Un état d’exception qui renvoie cruellement à ce qui se passe à Caracas, capitale du Venezuela, quadrillée par l’armée du dictateur Nicolas Maduro. Un état sur lequel a d’ailleurs été interpellé le ministre algérien des Affaires étrangères, Ramtane Lamamra, pas plus tard que le 8 mai courant à Genève, quand ce dernier s’est vu questionner par ses pairs du conseil des droits de l’homme relevant de l’ONU, sur les raisons de l’interdiction de manifester à Alger. «Les mesures qui s’appliquent, à titre exceptionnel, à la manifestation sur la voie publique à Alger sont liées à des considérations propres à la capitale», a lamentablement tenté d’expliquer le MAE algérien, sous le regard médusé de ses pairs du Conseil des droits de l’Homme, à Genève. «L’Etat ne peut, en sa qualité de responsable de la sécurité et de l’ordre publics, se risquer à [...] autoriser [les manifestations] lorsqu’il s'avère que leurs organisateurs ne remplissent pas les conditions qui concourent à leur déroulement pacifique, sans porter préjudice aux biens des personnes ou être la cible de visées terroristes», a-t-il «argué».

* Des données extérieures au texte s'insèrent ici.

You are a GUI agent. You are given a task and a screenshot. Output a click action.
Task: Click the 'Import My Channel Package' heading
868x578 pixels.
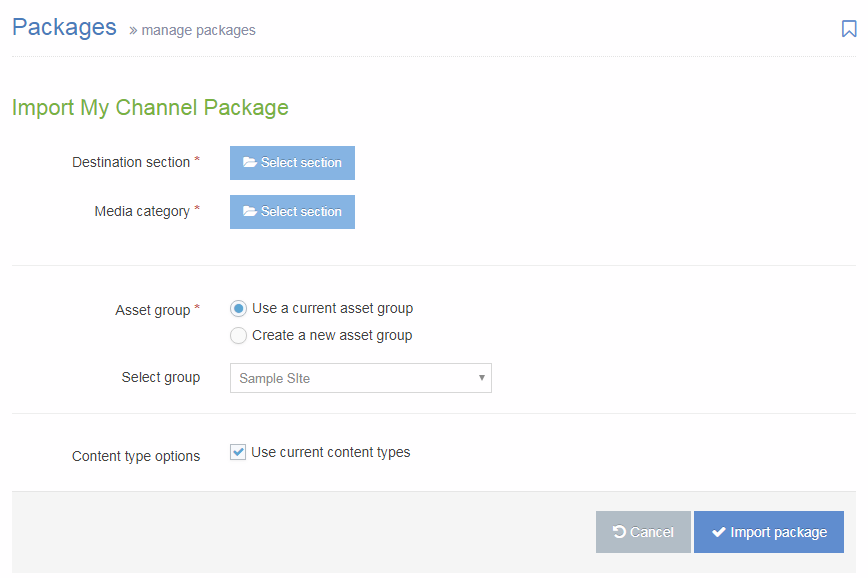[x=150, y=107]
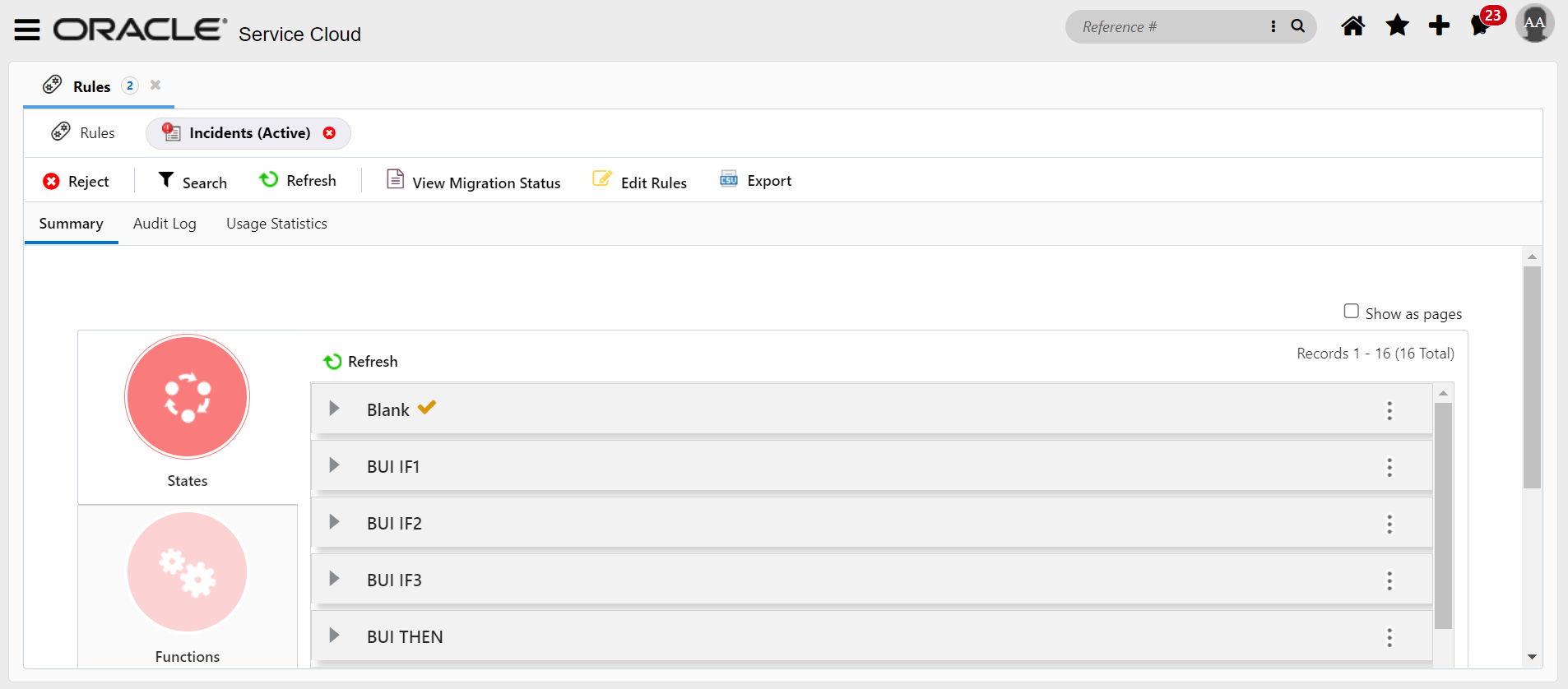Click the Export toolbar button
This screenshot has height=689, width=1568.
coord(756,181)
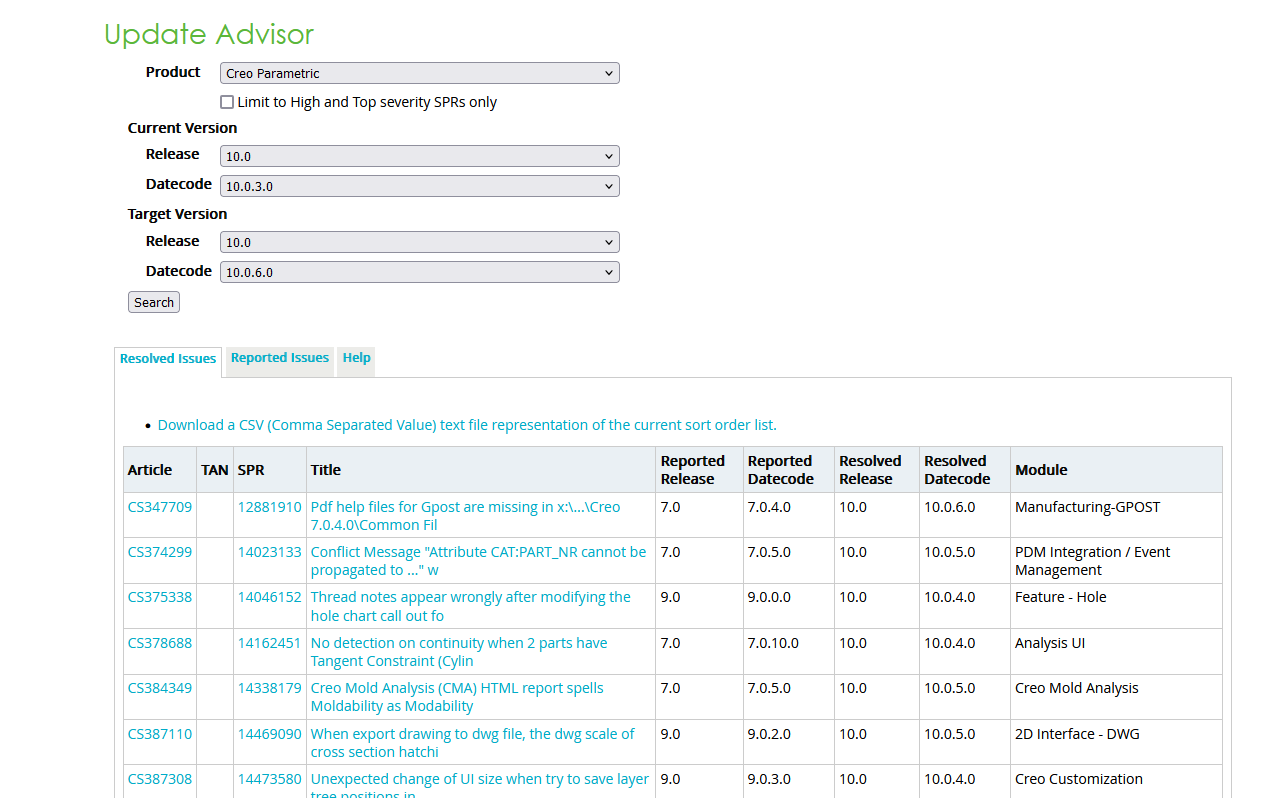Open article CS387308
The height and width of the screenshot is (798, 1265).
pos(160,779)
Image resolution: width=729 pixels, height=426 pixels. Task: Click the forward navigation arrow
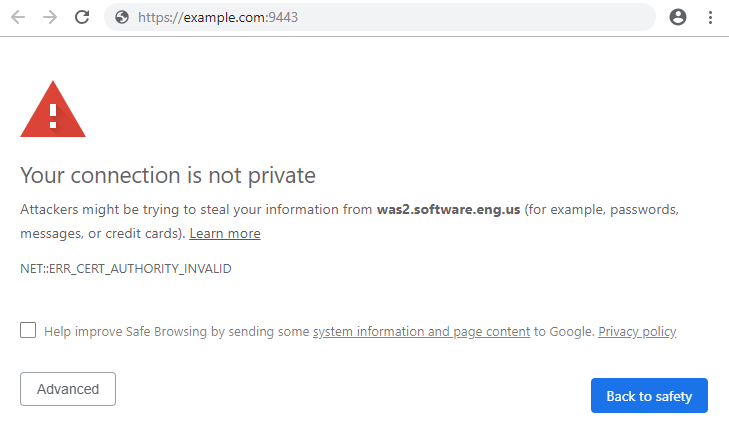pos(50,17)
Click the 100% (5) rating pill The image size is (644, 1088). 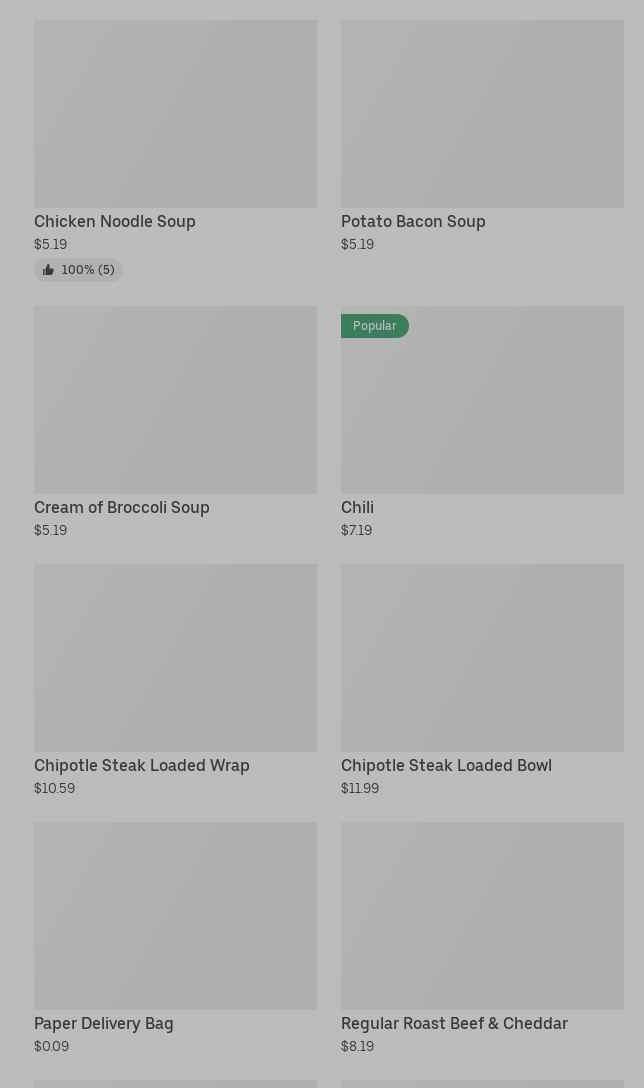[x=78, y=270]
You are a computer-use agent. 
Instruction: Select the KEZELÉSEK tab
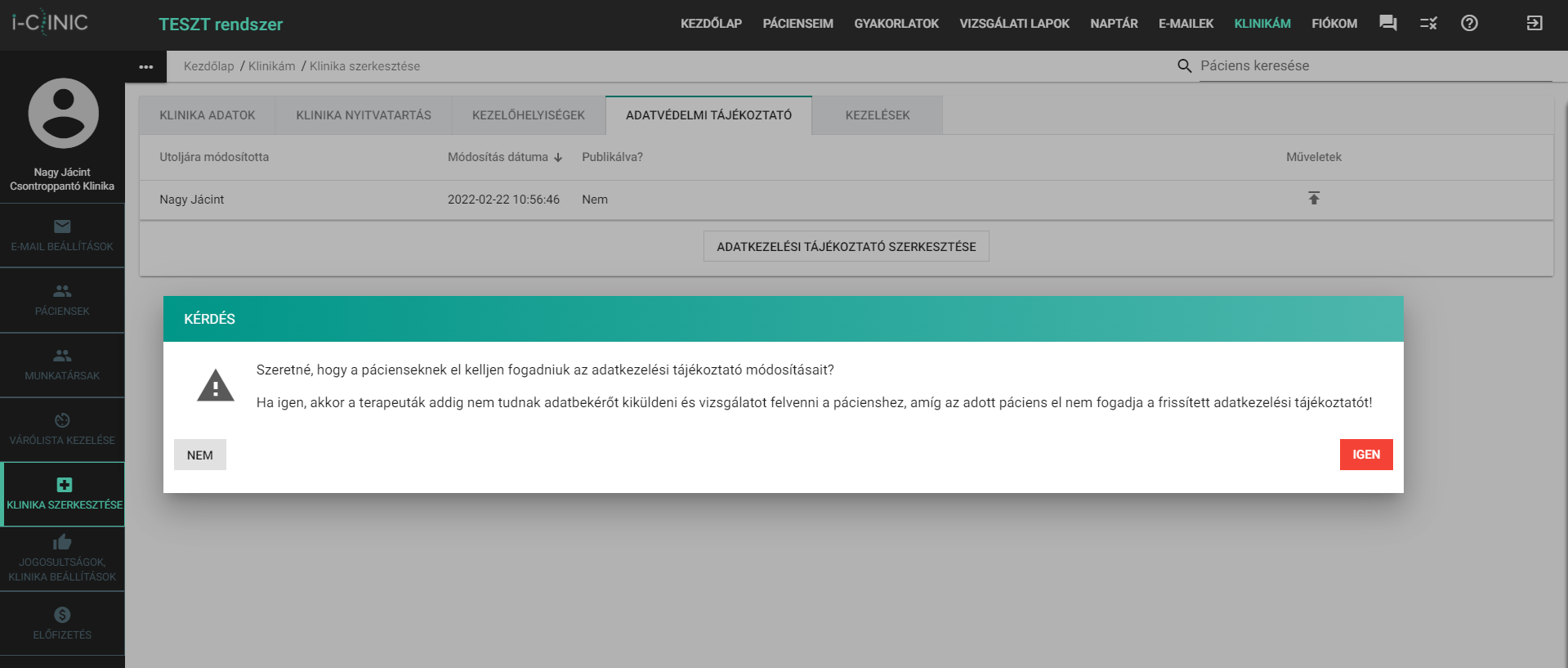click(877, 115)
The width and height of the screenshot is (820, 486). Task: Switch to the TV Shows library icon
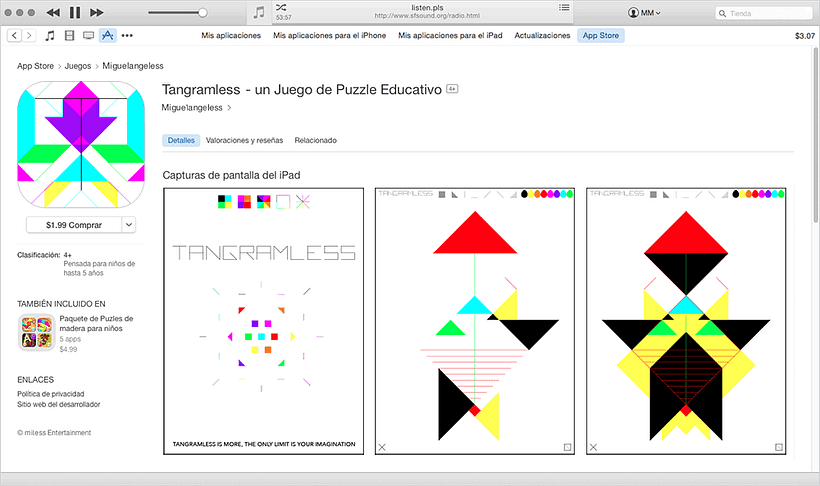pos(88,35)
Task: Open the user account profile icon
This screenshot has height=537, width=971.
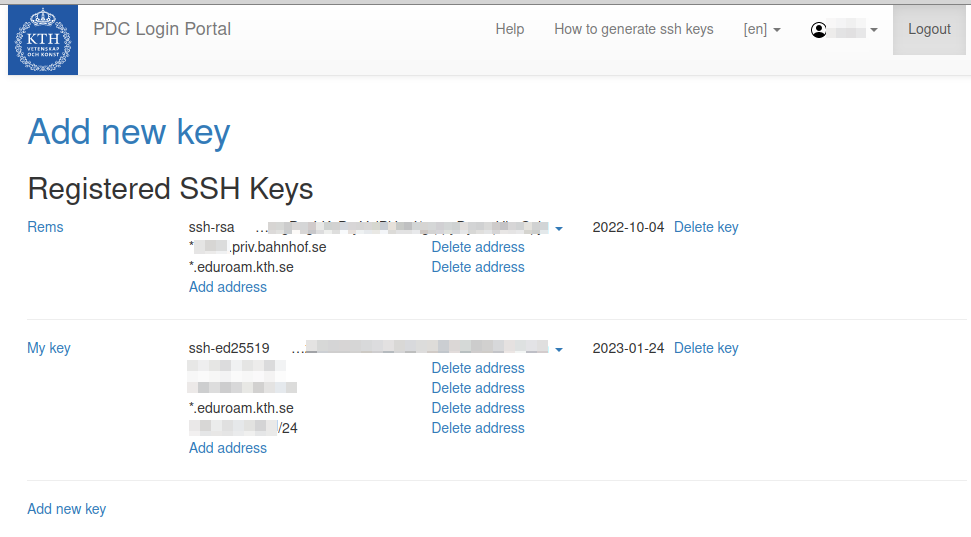Action: pos(819,30)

Un «argument» sans fondement aucun, d’autant plus que les «dépassements» reprochés sont l’œuvre de services algériens habitués à recourir à des méthodes répressives héritées des tristement célèbres années de plomb. Ce qui s’est passé à Ghardaïa, théâtre de violents affrontements en 2015 entre la minorité mozabite et la majorité arabe malékite soutenue par les autorités, édifie sur ce jeu de massacre auquel ces dernières continuent de se livrer. Idem pour la Kabylie, où toute velléité d’opposition est étouffée et où le peuple kabyle continue d’être opprimé.

Une réalité que ne voient pourtant pas de cet œil lucide des médias officiels algériens qui ruent dans les brancards au moindre soubresaut social au Maroc. Il est en effet étrange de constater que les manifestations dans le Rif marocain braquent les regards de nos confrères, alors que ces protestations, à Al Hoceïma ou à Rabat, comme n’importe où ailleurs, ne sont pas interdites, encore moins réprimées comme c’est le cas en Algérie. Cette liberté de se rassembler et de manifester pacifiquement, en vigueur au Maroc et interdite en Algérie, devrait d’ailleurs servir d’argument à la presse algérienne pour demander la levée d’un état d’urgence (qui ne dit pas son nom) qui perdure depuis 16 ans dans la capitale et plus grande agglomération d’Algérie. Un état d’exception qui dure 16 ans devient la règle. Le régime algérien a peur de sa population. Ce régime mesure la fragilité d’un système fondé sur la rente et la répression. C’est là l’une des principales différences entre un régime autarcique et le régime marocain qui respecte la Constitution et n’interdit pas les manifestations pacifiques, quand bien même elles rassembleraient des milliers de personnes. Cette particularité du voisin de l’est, qui a peur du peuple, est un autre marqueur du régime répressif d’Alger, l’une des pires dictatures du continent.